## Directions
Exclude the pictures, then repeat exactly each line from the one containing "Task: Open Estimated Oil Pressure (kPa) map" to the final line of the records that follow.

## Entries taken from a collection
= = = = =

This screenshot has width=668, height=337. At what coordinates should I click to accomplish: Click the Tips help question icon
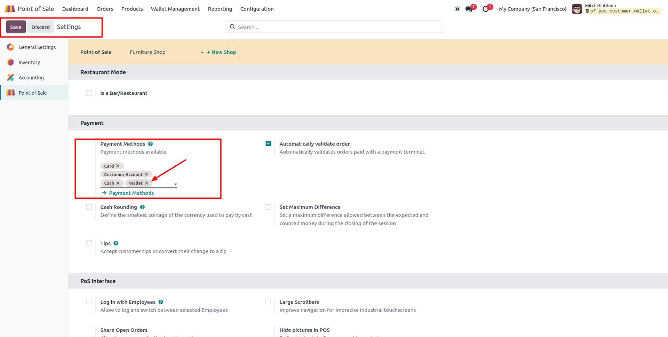116,243
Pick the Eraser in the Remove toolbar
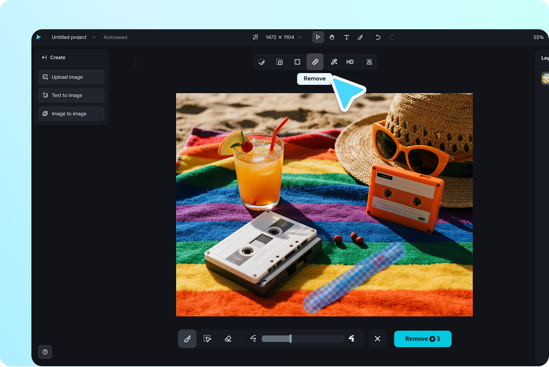The height and width of the screenshot is (367, 549). pyautogui.click(x=228, y=338)
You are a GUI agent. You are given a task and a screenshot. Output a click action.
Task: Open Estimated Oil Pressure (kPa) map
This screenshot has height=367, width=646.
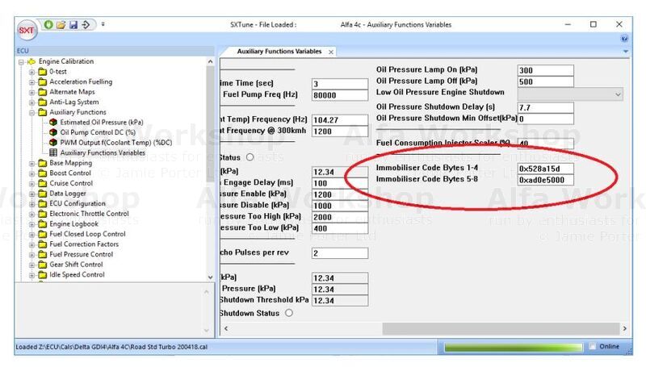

= = = = =

## Written response
Task: Open Estimated Oil Pressure (kPa) map
This screenshot has height=367, width=646.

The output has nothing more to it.